Second question is with the Dolby Atamos does a person have to select the non Atamos track if you don't have an Atamos capable system?


----------



## NBPk402 (Feb 21, 2012)

tonyvdb said:


> So we watched the Mockingjay part 1 this afternoon and in several spots the audio dropped out for just a split second. It only ever happend during quiet scenes at camera angle cuts. Anyone else have this?
> 
> Second question is with the Dolby Atamos does a person have to select the non Atamos track if you don't have an Atamos capable system?


I didn't have any audio drop outs that I noticed.

You can just select the Atmos track, and it will give you 7.1 for non Atmos units. :T


----------



## tonyvdb (Sep 5, 2007)

Thanks, the first time it did it was when she was in her old house and the cat came in through the window. Just as the camera cuts from the cat back to her it drops out for just a split second and again twice more before she left again when they were at district 12 for the first time and in other quiet parts through the rest of the movie.


----------



## NBPk402 (Feb 21, 2012)

tonyvdb said:


> Thanks, the first time it did it was when she was in her old house and the cat came in through the window. Just as the camera cuts from the cat back to her it drops out for just a split second and again twice more before she left again when they were at district 12 for the first time and in other quiet parts through the rest of the movie.


Does it do it every time at the same spots...or was it just one time that it happened? I am wondering if it was just a hiccup.


----------



## tonyvdb (Sep 5, 2007)

Yup, same spots each time.
I have not seen an update in a while for my panasonic bd player. I wonder if it's in need of a fix?


----------



## willis7469 (Jan 31, 2014)

I've heard of this on some disks. Never found the cause naturally lol. 
Yeah select atmos track. It just plays the 7.1 core.


----------



## NBPk402 (Feb 21, 2012)

If it is dropping out i would say it is defective... Take it back to the store, and get a replacement. If you can record the drop out it might make it easier to return. :T


----------



## Mike Edwards (Mar 10, 2011)

tonyvdb said:


> So we watched the Mockingjay part 1 this afternoon and in several spots the audio dropped out for just a split second. It only ever happend during quiet scenes at camera angle cuts. Anyone else have this?
> 
> Second question is with the Dolby Atamos does a person have to select the non Atamos track if you don't have an Atamos capable system?

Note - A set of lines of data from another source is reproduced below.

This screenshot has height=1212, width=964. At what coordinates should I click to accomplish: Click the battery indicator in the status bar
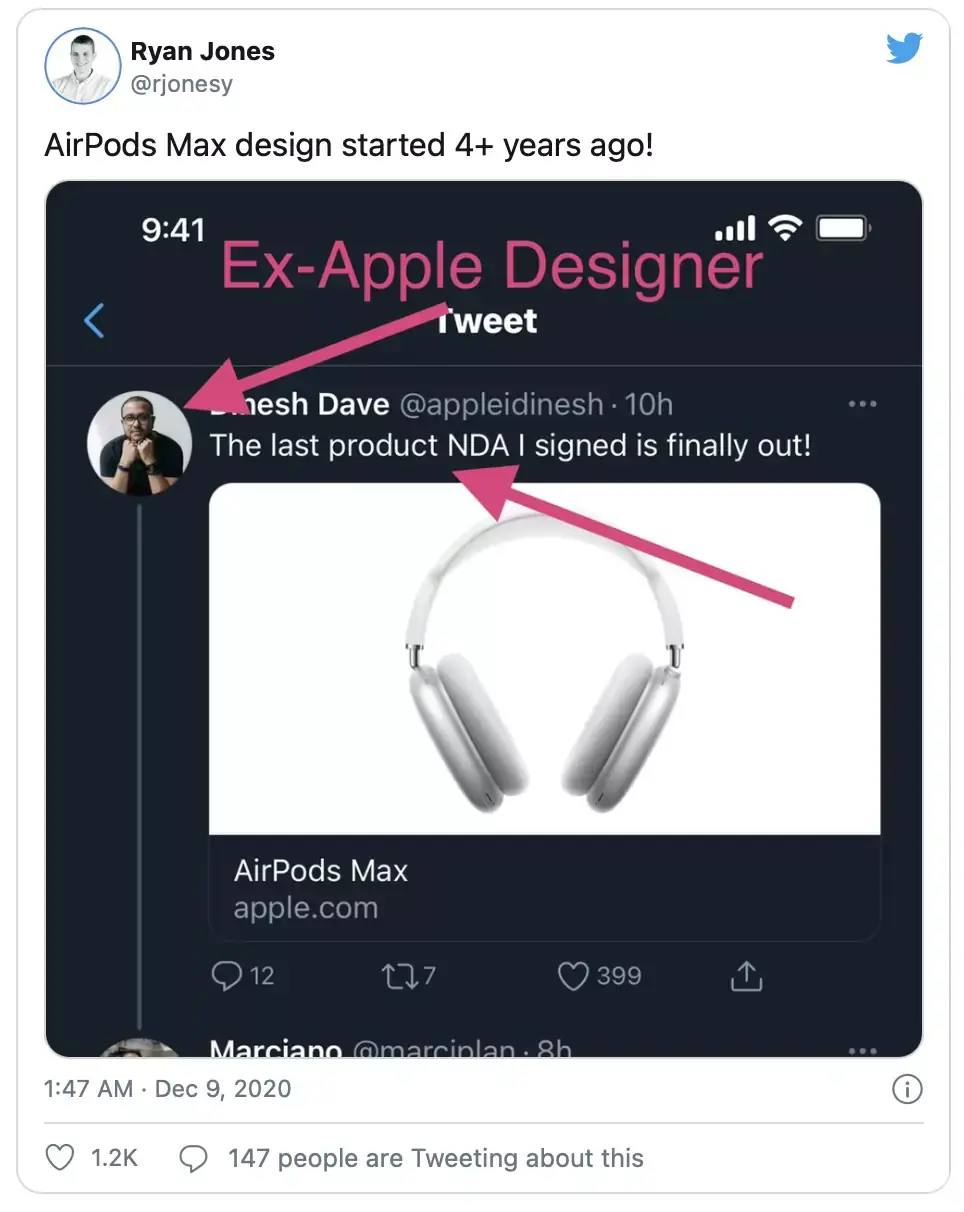842,228
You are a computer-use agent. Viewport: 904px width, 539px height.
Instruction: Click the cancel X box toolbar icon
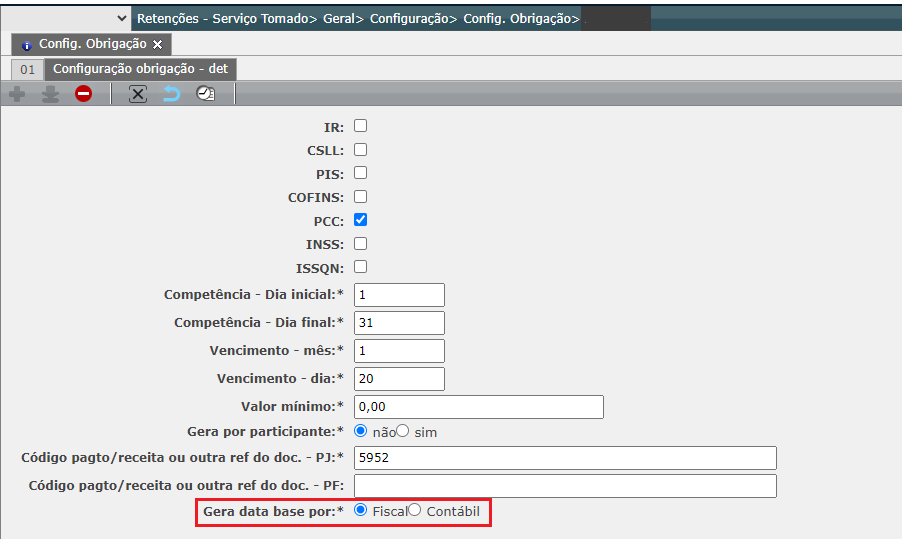[138, 94]
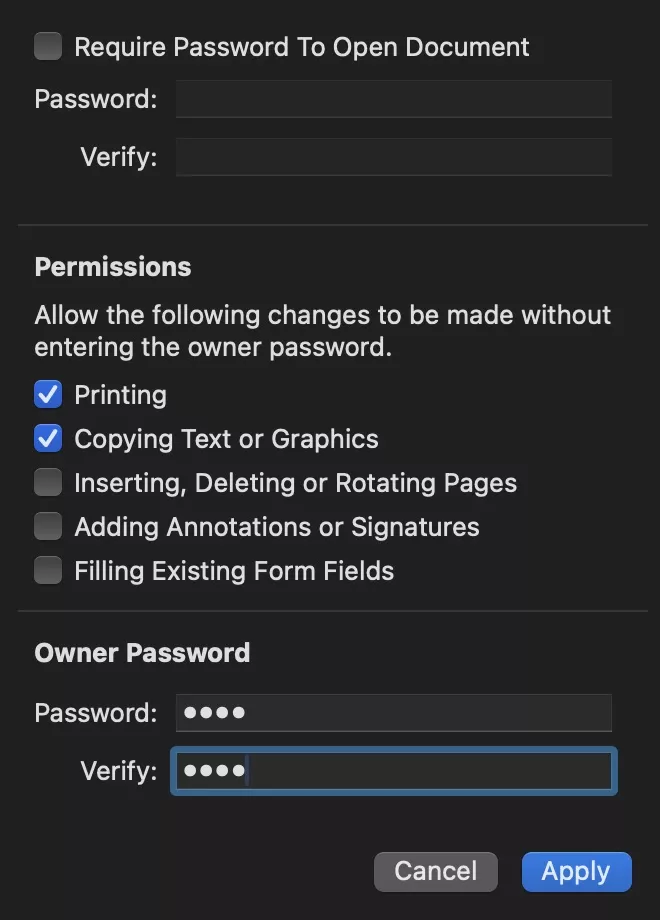Screen dimensions: 660x920
Task: Click the Password label beside the top field
Action: pyautogui.click(x=94, y=98)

for the Atmos question, no you don't have to choose another track. choose Atmos and it plays the 7.1 Dolby TrueHD core



ellisr63 said:


> If it is dropping out i would say it is defective... Take it back to the store, and get a replacement. If you can record the drop out it might make it easier to return. :T



that won't help. this isn't a disc defect, but rather a defect in 7.1 TrueHD encoding that's been known for years. certain players have a decoder chip that has a problems with 7.1 TrueHD (and only 7.1) when playing back with certain receivers. and audio dropouts. It's been a problem with titles like the Total Recall remake, about a dozen Disney titles and some of the Atmos titles because of the 7.1 TrueHD core. not much can be done except getting a different player or receiver. the audio dropouts happen a lot on my onkyo 605 + BDP S590 but not with my yamaha 775


----------



## tonyvdb (Sep 5, 2007)

Thanks Mike, that was my thought as well. Its only the second time I have heard this and yes the other was Total recall now that you mention it. It was hardly noticeable, literally a tenth of a second.


----------



## willis7469 (Jan 31, 2014)

Wow, I must be lucky. The 'ol PS3 has never flinched!


----------



## Mike Edwards (Mar 10, 2011)

tonyvdb said:


> Thanks Mike, that was my thought as well. Its only the second time I have heard this and yes the other was Total recall now that you mention it. It was hardly noticeable, literally a tenth of a second.


yeah, it's not COMMON due to 7.1 TrueHD tracks being rare. most 7.1 tracks have a tendency to be DTS-HD MA so it's not something that's everywhere. Also it has to do with certain receivers and decoding the flags properly from certain players, so again, that trims the commonality of it down a bit



willis7469 said:


> Wow, I must be lucky. The 'ol PS3 has never flinched!



it all depends on what player is mated with what receiver. same player on two different receivers will yield different results. if someone DOES have a problem, switching from sending out bitstream to PCM will fix it 99% of the time


----------



## willis7469 (Jan 31, 2014)

Interesting. My avr is an onkyo 808. I only use pcm. I like the menu button sounds and director commentary etc. (it USED to be bitstream wouldn't allow these, not sure if this is true still) I don't care if the display says DTS HD-ma etc.


----------